**EXERCISE PASSAGE**
--- START ---

The Inclusive Organization Framework©
For several decades, organizations have been actively striving for diverse, inclusive, high performance status. Yet consider these statistics, which represent even companies which have had D&I initiatives for many years:
- Women hold less than 17% of corporate board seats – a figure that has not changed in nearly ten years1
- The percentage of female CEOs in the Fortune 500 hovers at just 4%2
- 62% of people who identify as LGBTQ do not feel safe being out at work3
Much has been written recently about the ineffectiveness of diversity efforts in organizations. From the Harvard Business Review to Fortune Magazine to the New York Times, there are articles describing the ineffectiveness of unconscious bias or D&I efforts or the failure of diversity initiatives to move the proverbial needle. These writings do not deny the importance of focusing on D&I and addressing its challenges. On the contrary; from all these articles emerge two clear, consistent observations: 1. success with D&I requires multiple initiatives, strategically aligned, and 2. successful D&I initiatives combine a focus on individuals with a reworking of core systems.
At IBIS, we can testify to the validity of these two observations. Our 30+ years of D&I consulting and training have given us a deep understanding of what it takes to make significant, lasting change, and led us to develop the Inclusive Organization Framework©. We use the Framework as a diagnostic tool to evaluate critical organizational systems:
Workforce – The 6 essential systems in the employee life-cycle: Recruitment & Hiring; Training; Performance Feedback; Career Development; Mentoring; and Succession Planning.
Workplace – The key elements that shape and reflect an organization’s internal culture: Leadership Accountability; Strategic Planning; Governance Structure; Organizational Climate; Measurements; and Employee Engagement.
Marketplace – The interface between the organization and its external context: Brand & Corporate Image; Consumers, Clients & Markets; Community Relations; and Supplier Diversity.
Once we have gathered data and conducted an analysis of all the systems listed above, we determine what level of maturity the organization has achieved on our D&I maturity continuum:
- Level 1: Awareness – the organization’s focus is on regulatory compliance, with minimal interest or investment in D&I
- Level 2: Integration – the focus is on individual awareness and behavioral changes to foster inclusion
- Level 3: Sustainability – the focus is on transforming systems and processes to increase and support D&I
- Level 4: Leading – the focus is holistic, with D&I interwoven with strategic plans and business goals, and visible in all aspects of the organization
With this knowledge, we can identify which systems our clients should focus on, and in what order, to achieve their desired objectives. From assessment and diagnosis to short-, medium-, and long-term goal setting, the Inclusive Organization Framework© is a diagnostic tool that helps us build an effective D&I strategy that meets our clients where they currently are and helps them get where they want to be.

--- END ---

**SOURCE MATERIAL**
--- START ---

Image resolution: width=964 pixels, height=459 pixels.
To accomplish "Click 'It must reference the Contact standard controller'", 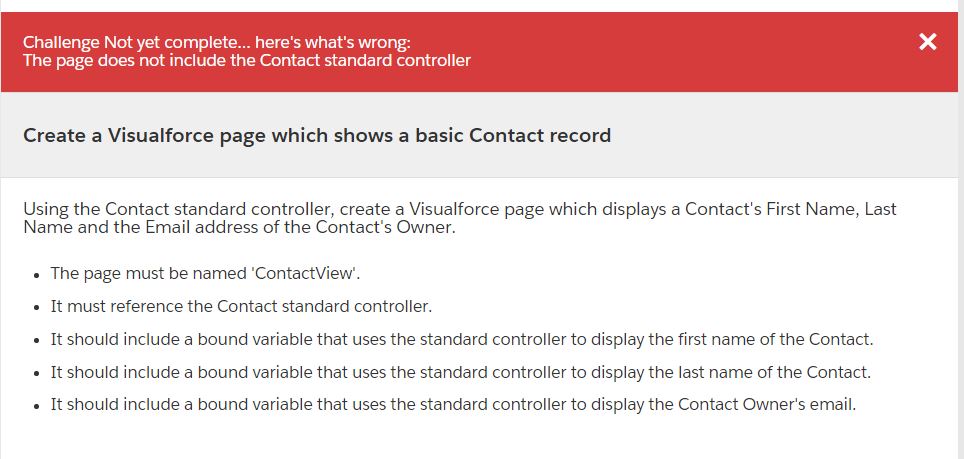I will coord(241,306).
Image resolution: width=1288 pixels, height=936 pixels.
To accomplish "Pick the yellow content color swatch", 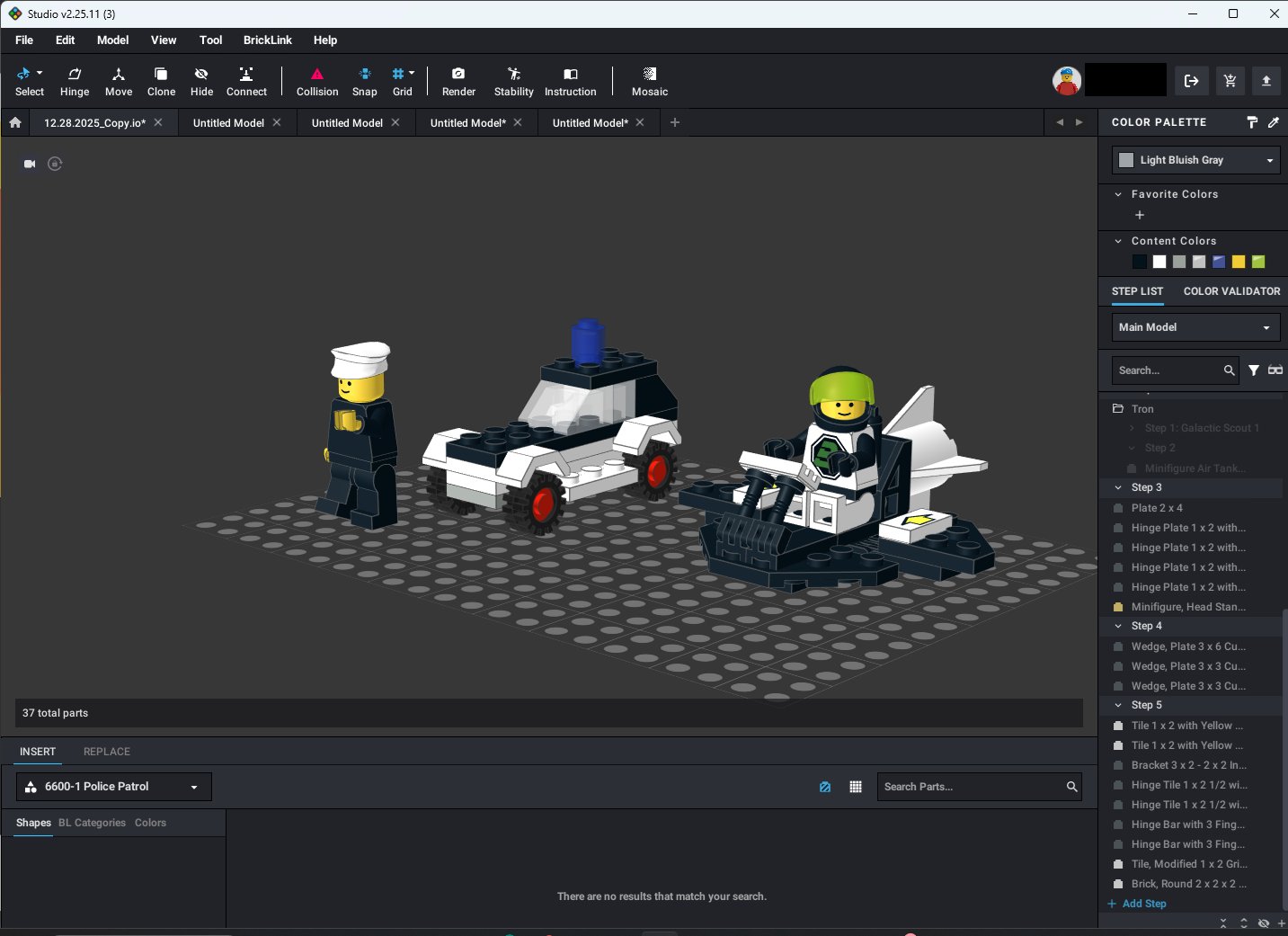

--- END ---
--- START ---

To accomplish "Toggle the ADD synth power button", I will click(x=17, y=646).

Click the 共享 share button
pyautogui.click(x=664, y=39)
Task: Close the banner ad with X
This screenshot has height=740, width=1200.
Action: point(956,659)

--- END ---
--- START ---

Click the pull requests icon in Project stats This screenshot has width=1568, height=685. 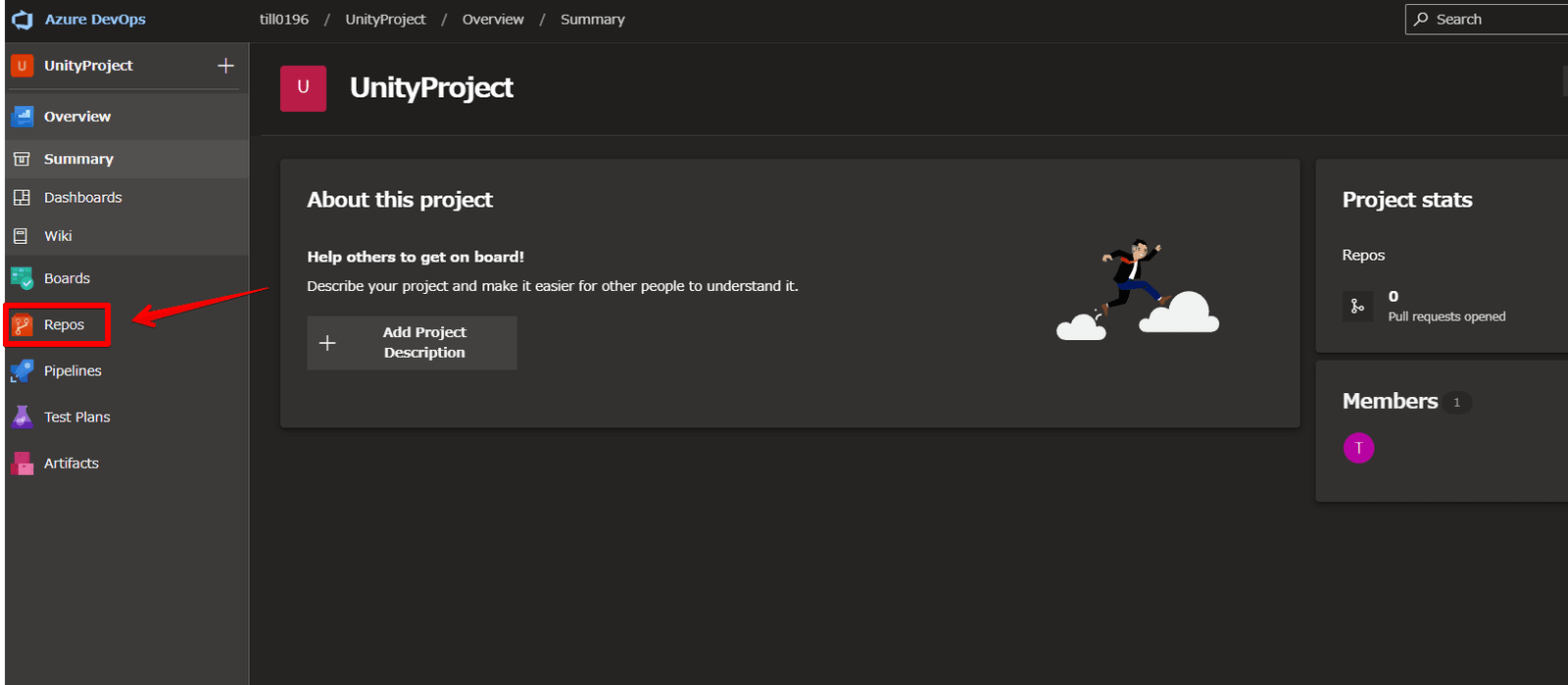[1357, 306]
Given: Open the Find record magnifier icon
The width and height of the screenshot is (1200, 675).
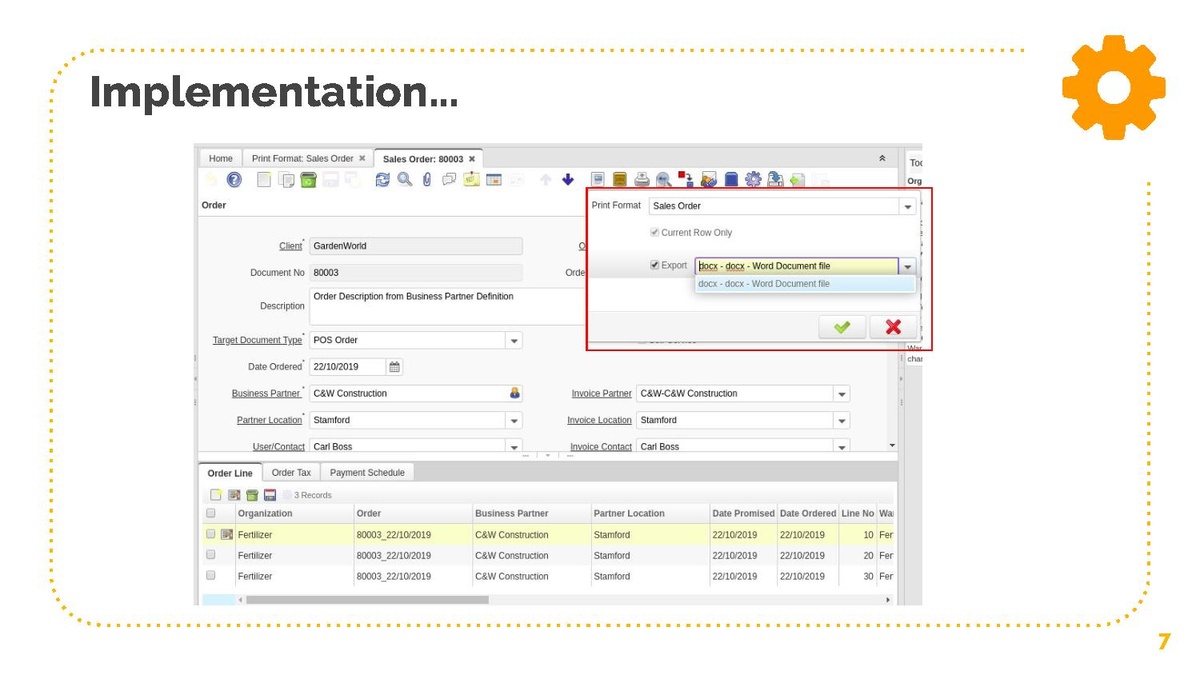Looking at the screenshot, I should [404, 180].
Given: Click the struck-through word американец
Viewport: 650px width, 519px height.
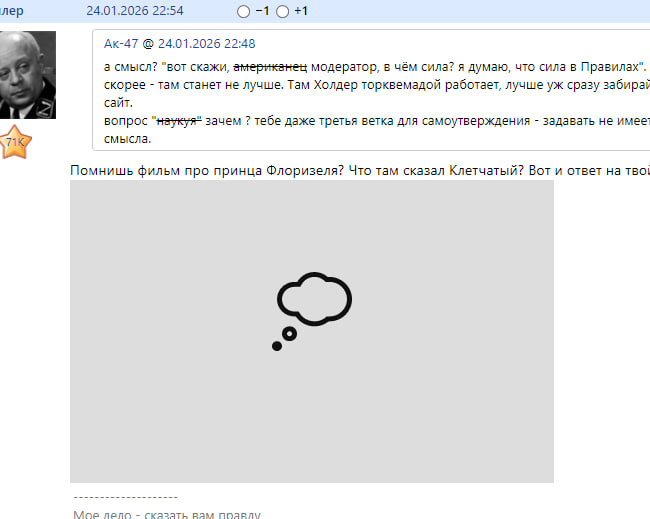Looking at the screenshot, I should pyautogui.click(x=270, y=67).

--- END ---

**TASK INSTRUCTIONS**
Translate this sentence from the text on the Inclusive Organization Framework into Spanish: "These writings do not deny the importance of focusing on D&I and addressing its challenges."

**THE ANSWER**
Estos escritos no niegan la importancia de centrarse en la D&I y de abordar sus desafíos.